Give your identity provider a name that will be used throughout the WEM Modeler.
Next, continue with either SAML or OAuth settings...
This page describes how to create an App Registration in Microsoft Entra ID to be used as a SAML Identity Provider in WEM.
Microsoft does make changes to their approaches, so we can not guarantee that what we describe here will remain exactly the same. But it should help...
Go to https://entra.microsoft.com/ (you need to have admin permissions).
In the sidebar menu, find the Applications and within that option, go to Enterprise Applications.
Click on New Application.
Click on Create your own application.
Add a name, select "Integrate any other application you don't find in the gallery (Non-gallery)" and click Create.
Wait until the app is created.
In the Enterprise Application, you assign users and groups that are allowed to login using this specific Application (SSO in your WEM portal). Depending on your Active Directory / Entra ID Plan, you can only use specific users (the basic plans). To assign groups, you need the more expensive plans (and users with appropriate licenses). The Business Standard license plan allows you to add users only.
So, select users (and groups if possible) and click the Assign button at the bottom, so when you return to the overview of Users and Groups, you see the users and groups.
Back on the overview, click 2. Set up Single Sign On and select the SAML option.
At 1. Basic Saml Configuration, click edit. Here you need to enter the Identifier (Entity ID) to identify your application to Entra ID, and this will also be part of the settings in WEM. Microsoft Entra ID supports the urn:// structure as in the example, and we offten use a guid with a domain - for example, you can use the Application ID from the overview and add your domain:
urn://{Application-Id}.wem.io
The second required item is the Reply URL. This will hold the URL(s) from your WEM portal that will receive the authentication token.
To be able to correctly fill this Reply URL, you should already have created the SAML provider element in your WEM Project - or you can enter the values here now and make sure that you use the same name in WEM - the Reply Url for any WEM portal is in the following format:
https://{portal-hostname}/auth/saml/{saml-name you set in WEM}
You should already have a staging hostname and perhaps a live hostname. You can enter both in the same App Registration here, so both staging and live portals use the same App Registration and thus cater for the same set of users/groups. If you want to have different sets of users/groups for staging and for live, you must create 2 different App Registrations!

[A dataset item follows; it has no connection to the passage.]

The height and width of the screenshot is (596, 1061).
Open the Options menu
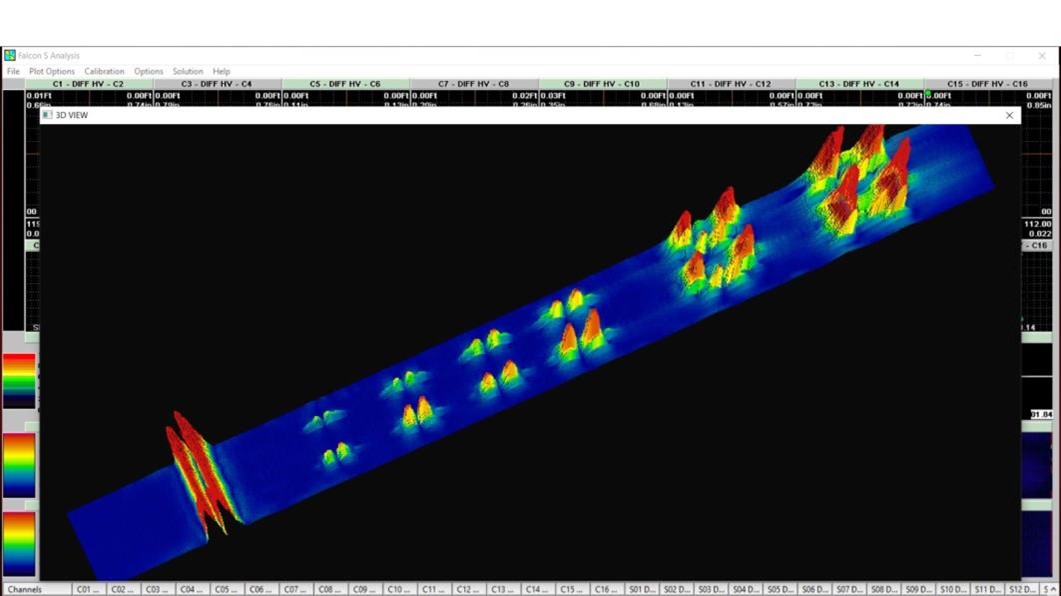click(x=148, y=72)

Hit the save button and close the panel.
In this part, Attributes and Claims, you provide the fields that hold the values for a specific Identity that will be provided to your WEM application. By default you have the Unique User Identifier (usually the user principal name), email address and name-attributes. Here you can add other fields as well or change the existing claims to use other fields from the Identity.
This is where you make the settings for the Token Signing and Verification Certificates. You do not need to change anything here.
The default setting for Verification is not required - if this is changed, you also need to change the corresponding setting in your WEM SAML settings.
The important part in this section, is the App Federation Metadata Url. It looks something like
https://login.microsoftonline.com/{tenant-id}/federationmetadata/2007-06/federationmetadata.xml?appid={app-id}
You should copy this url, because with this url you can quickly set up the SAML element in your WEM Project, AND this url is required for the option to "Fetch certificates at Runtime" - which is a necessary option when using Microsoft Entra ID or Azure AD!
In this part, you will see the Login Url, Microsoft Entra Identifier and Logout Url that you can use in your SAML Element settings - BUT, if you use the App Federation Metadata Url to setup your SAML element, that will automatically set these items correctly.
This should provide all you need to know to set up the SAML within Microsoft Entry ID, or at least provide insight into the necessary actions and settings.